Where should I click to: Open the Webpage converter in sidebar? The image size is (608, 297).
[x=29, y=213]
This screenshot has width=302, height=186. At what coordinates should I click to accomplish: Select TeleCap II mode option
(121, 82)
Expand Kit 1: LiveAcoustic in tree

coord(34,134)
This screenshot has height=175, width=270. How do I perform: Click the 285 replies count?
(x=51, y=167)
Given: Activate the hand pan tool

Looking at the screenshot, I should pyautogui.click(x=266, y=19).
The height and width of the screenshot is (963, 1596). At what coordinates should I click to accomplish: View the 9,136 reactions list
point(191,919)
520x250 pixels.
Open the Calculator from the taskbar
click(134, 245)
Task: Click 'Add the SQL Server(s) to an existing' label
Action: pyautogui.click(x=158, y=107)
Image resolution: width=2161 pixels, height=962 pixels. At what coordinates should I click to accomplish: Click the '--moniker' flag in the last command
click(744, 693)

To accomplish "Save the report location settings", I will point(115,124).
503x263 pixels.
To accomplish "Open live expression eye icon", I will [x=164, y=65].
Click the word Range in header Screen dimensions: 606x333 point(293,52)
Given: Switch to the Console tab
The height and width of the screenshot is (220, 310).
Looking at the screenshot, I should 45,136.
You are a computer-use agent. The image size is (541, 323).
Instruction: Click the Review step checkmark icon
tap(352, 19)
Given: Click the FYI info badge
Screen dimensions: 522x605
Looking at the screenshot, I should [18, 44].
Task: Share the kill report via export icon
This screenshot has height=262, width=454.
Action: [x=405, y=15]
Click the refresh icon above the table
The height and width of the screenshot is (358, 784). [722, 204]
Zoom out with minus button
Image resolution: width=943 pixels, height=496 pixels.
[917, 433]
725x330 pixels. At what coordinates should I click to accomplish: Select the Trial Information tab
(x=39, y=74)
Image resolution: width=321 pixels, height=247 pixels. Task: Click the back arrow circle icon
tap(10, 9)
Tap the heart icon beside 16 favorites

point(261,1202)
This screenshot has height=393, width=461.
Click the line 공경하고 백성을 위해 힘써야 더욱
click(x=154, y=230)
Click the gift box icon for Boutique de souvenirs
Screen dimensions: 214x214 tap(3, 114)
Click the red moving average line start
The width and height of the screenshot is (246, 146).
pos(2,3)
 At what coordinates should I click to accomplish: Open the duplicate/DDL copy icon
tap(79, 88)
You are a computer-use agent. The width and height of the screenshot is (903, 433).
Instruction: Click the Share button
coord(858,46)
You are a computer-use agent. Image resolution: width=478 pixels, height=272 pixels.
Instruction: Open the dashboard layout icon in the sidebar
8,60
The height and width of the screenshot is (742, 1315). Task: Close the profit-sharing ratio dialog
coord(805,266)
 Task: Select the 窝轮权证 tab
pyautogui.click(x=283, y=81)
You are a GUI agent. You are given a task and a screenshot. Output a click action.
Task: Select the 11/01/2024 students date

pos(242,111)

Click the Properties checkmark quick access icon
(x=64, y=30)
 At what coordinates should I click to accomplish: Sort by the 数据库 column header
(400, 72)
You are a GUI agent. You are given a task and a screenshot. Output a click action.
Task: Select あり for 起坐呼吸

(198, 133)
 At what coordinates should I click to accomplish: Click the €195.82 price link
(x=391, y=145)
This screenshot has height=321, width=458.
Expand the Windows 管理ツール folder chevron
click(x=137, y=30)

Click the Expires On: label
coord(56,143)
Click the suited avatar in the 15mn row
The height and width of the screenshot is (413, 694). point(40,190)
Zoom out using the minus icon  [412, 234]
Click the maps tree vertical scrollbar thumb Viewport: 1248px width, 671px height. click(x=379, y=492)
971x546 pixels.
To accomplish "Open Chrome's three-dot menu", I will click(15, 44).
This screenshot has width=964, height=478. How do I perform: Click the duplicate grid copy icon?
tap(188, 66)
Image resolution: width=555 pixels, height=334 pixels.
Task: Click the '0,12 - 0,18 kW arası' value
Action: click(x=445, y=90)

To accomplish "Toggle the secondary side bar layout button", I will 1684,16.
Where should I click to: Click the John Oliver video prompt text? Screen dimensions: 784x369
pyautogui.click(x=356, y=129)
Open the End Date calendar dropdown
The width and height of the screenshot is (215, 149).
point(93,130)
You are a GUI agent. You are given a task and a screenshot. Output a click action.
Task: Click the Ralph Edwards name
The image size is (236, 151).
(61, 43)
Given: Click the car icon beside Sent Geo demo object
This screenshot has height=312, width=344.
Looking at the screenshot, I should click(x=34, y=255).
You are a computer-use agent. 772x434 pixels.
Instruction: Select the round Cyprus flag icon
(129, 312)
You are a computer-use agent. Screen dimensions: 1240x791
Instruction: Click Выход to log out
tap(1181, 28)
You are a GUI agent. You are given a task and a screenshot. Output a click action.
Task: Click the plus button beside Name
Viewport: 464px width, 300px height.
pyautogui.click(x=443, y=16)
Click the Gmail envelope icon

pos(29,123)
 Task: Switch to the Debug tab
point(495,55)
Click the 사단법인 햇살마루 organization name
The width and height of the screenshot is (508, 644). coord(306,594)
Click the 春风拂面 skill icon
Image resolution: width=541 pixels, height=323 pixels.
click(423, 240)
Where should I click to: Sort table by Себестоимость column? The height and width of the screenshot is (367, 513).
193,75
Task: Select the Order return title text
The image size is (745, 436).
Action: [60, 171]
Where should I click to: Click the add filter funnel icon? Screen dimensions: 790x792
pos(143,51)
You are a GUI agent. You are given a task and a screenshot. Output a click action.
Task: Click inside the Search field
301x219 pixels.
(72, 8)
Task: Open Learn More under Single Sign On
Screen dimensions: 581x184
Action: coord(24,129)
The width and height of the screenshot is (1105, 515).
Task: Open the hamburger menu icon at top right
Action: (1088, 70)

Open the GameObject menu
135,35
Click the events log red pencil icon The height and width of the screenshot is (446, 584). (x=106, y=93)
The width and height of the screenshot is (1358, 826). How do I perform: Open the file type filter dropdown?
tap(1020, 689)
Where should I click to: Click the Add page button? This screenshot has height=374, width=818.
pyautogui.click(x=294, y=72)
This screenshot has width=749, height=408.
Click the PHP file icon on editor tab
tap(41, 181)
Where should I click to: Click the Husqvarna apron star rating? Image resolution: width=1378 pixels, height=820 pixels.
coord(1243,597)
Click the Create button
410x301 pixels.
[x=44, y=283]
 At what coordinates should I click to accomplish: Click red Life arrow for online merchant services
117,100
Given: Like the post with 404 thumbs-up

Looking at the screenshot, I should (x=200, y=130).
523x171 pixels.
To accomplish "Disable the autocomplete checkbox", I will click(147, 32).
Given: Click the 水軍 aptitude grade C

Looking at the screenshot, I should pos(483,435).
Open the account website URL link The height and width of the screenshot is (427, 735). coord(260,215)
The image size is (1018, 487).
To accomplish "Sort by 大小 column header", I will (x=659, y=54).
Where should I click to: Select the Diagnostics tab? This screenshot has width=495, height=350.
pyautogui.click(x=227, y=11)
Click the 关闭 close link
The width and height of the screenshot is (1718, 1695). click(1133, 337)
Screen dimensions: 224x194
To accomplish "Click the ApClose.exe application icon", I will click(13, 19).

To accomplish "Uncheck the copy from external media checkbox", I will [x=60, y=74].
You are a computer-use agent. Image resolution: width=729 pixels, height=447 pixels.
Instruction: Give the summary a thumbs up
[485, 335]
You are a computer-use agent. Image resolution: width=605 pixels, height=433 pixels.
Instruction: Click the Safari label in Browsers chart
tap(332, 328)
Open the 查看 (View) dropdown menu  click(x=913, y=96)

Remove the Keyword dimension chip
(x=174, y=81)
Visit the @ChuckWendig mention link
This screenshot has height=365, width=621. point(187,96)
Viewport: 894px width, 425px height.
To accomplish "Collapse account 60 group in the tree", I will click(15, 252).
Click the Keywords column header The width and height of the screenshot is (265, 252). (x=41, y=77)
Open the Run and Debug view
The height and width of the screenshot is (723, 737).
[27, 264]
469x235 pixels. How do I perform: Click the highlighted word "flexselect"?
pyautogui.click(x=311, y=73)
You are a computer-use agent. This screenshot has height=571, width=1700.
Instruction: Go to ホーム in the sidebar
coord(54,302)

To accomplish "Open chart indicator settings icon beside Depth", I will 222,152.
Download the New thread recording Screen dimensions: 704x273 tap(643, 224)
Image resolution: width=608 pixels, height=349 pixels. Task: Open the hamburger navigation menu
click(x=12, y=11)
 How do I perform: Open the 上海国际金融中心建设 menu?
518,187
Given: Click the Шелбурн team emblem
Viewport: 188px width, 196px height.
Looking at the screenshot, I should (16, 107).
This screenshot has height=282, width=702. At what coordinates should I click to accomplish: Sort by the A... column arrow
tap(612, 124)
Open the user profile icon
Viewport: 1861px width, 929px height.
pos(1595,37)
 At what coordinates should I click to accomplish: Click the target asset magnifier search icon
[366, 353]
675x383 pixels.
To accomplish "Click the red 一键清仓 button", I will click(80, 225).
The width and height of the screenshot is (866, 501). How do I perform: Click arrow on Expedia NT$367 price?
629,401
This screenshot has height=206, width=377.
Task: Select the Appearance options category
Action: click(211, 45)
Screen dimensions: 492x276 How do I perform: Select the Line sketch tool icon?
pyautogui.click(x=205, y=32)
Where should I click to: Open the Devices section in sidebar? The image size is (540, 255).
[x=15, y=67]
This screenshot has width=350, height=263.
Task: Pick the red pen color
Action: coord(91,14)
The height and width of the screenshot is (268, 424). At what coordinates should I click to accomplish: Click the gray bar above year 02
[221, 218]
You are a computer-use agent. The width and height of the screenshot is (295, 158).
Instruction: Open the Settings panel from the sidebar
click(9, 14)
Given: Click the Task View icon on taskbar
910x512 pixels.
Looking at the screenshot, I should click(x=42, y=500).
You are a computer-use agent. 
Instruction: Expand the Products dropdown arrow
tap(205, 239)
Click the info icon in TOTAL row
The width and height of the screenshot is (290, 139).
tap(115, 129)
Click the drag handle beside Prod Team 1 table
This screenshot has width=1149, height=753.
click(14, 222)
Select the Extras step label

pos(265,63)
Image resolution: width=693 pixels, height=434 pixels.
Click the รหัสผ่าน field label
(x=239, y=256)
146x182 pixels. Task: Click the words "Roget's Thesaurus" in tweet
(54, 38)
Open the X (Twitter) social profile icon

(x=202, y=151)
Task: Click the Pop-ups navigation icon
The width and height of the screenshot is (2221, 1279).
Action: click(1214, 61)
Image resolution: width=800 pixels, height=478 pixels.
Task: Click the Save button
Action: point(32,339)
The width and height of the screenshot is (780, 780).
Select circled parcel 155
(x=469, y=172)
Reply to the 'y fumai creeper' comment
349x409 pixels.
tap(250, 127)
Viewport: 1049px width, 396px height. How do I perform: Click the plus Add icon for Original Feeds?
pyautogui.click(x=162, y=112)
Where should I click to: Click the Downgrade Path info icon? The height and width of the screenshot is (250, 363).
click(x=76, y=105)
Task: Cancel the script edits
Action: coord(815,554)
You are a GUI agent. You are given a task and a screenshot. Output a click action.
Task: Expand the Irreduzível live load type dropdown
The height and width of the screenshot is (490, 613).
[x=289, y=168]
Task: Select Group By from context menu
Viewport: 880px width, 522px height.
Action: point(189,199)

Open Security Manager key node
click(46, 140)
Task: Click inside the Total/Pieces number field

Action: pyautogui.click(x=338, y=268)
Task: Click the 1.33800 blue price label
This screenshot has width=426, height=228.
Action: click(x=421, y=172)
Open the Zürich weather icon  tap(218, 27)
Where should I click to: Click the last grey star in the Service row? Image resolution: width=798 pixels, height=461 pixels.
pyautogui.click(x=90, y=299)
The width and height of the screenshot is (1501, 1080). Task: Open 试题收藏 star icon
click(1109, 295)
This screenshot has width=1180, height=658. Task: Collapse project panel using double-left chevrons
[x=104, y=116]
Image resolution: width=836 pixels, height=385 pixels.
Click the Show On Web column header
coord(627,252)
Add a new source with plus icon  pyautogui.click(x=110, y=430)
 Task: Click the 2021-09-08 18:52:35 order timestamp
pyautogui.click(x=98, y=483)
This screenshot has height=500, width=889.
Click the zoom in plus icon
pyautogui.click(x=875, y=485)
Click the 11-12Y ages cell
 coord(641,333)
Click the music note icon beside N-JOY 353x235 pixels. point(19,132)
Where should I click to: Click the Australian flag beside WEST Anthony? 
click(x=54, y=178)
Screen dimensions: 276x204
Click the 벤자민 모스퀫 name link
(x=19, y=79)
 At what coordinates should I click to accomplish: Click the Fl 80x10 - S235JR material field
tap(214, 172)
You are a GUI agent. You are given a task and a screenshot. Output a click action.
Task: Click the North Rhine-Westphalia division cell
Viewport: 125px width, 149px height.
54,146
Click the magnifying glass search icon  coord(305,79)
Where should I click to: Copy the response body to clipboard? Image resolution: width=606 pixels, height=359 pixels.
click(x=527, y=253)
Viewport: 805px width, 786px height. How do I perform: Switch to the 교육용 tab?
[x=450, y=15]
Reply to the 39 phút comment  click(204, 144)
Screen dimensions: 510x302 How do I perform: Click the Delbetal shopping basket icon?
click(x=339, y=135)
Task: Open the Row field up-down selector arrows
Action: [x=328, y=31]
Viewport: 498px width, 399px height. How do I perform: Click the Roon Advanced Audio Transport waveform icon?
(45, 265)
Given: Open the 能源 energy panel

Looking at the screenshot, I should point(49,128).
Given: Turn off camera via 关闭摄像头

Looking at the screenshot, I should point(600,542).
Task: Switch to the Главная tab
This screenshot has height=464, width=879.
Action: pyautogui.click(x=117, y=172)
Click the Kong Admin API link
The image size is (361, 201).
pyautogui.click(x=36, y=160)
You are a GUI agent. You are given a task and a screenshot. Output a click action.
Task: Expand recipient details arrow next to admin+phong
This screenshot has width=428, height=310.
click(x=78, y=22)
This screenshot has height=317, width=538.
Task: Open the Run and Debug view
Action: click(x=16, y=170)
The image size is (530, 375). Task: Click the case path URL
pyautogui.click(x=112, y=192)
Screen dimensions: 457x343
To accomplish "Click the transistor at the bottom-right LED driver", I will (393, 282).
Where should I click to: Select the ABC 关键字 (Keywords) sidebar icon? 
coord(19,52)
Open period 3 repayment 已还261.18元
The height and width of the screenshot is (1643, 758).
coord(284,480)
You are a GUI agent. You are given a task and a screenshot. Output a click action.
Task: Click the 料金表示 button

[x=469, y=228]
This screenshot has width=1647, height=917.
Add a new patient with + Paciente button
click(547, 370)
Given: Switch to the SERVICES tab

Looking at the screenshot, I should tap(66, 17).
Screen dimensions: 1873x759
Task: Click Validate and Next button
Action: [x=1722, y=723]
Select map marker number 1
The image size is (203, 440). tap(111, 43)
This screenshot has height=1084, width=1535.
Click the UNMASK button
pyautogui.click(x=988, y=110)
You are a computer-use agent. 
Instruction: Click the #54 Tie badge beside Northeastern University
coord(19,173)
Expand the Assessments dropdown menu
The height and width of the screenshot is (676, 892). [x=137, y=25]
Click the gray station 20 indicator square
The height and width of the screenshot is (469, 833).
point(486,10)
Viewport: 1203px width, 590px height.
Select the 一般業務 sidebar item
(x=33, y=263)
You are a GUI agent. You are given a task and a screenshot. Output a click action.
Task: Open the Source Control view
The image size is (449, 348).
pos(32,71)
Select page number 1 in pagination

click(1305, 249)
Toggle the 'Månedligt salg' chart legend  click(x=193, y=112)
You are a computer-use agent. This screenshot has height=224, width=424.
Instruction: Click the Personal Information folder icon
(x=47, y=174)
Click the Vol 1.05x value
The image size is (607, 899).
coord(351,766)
-------
- Problem statement
For every line of the material above that contains the word "checkbox", show the line.

- Solution to this exercise
To accomplish "Disable the autocomplete checkbox", I will click(147, 32).
To accomplish "Uncheck the copy from external media checkbox", I will [x=60, y=74].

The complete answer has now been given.